Où, seuls parmi les choses physiques,

L’amour furieux et la lèpre du visage baignent leurs maudites racines.

J’y ai mesuré, ver aveugle, les sinuosités d’une ligne de ta main. Ce pays de la nuit dense comme pierre,

Ce monde de l’autre étoile du matin, de l’autre fils, de l’autre prince, c’était ta main fermée. Cette main s’est ouverte et me voici dans la lumière.

Il faut l’avoir vu, Lui, l’Autre, pour comprendre pourquoi il est écrit qu’il vient comme le voleur. Il est plus loin que le cri de la naissance, il est à peine, il n’est pas. L’espace d’un grain de sable, le voici tout entier en toi, lui, l’autre, le prince assis muet dans la cécité éternelle.

Toi dans l’œuf solaire, toi, immense, innocent, tu te connais. Mais les deux infinis de ton affirmation et de ta négation ne se connaissent pas, ne se connaîtront jamais, car l’éternité n’est que la fuite de l’un devant l’autre.

Et toute la hideuse, la mortelle mélancolie de l’espace et du temps n’est que la distance d’un oui à un non et la mesure de leur séparation irrémédiable.
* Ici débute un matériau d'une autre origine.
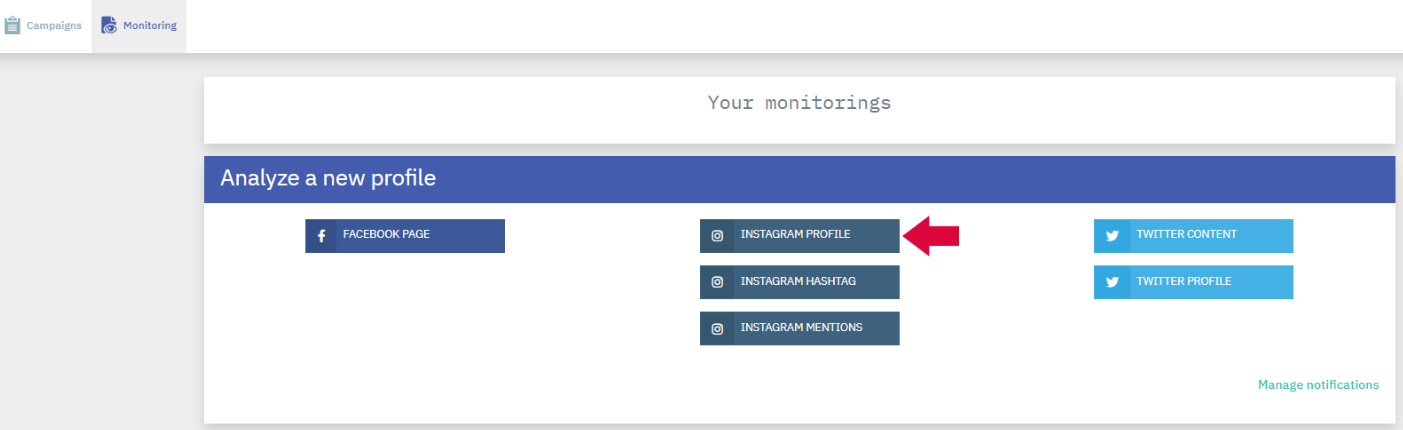Click the Campaigns clipboard icon

point(12,25)
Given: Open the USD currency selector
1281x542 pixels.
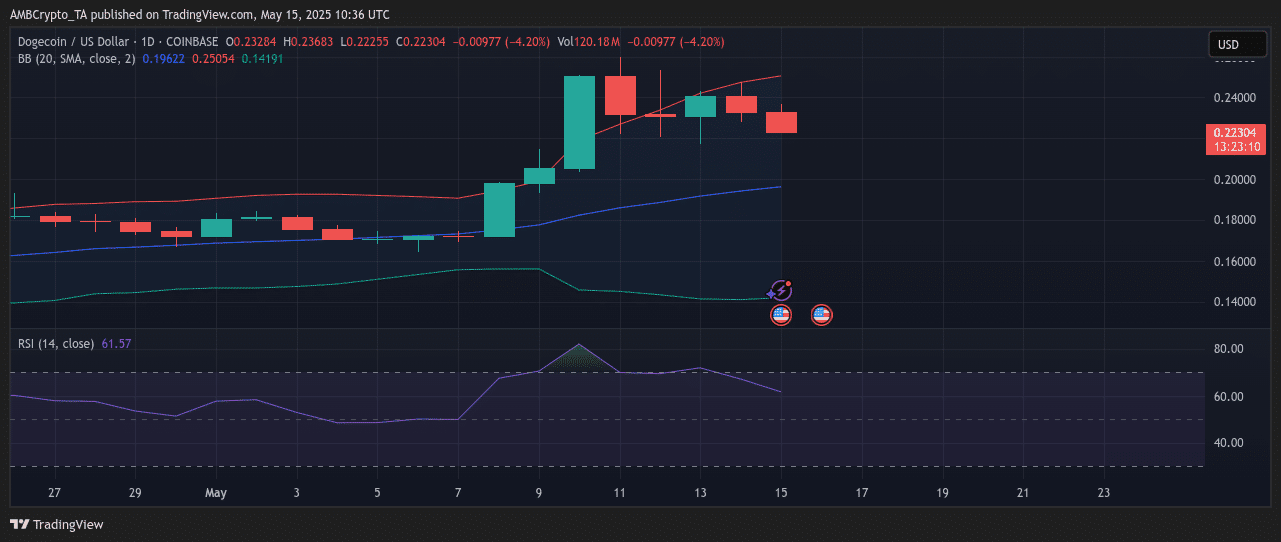Looking at the screenshot, I should [x=1228, y=44].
C’est ici la clef du monde des ténèbres.

L’homme en qui ce chant a réveillé non pas une pensée, non pas une émotion, mais un souvenir, et un souvenir très ancien, cherchera, dorénavant, l’amour avec amour.

Car c’est cela aimer, car c’est cela amour : quand on cherche avec amour l’amour.

J’ai cherché comme la femme stérile, avec angoisse, avec fureur. J’ai trouvé. Mais quoi ? mais qui ? le dominateur, le possesseur, le dispensateur des deux lèpres.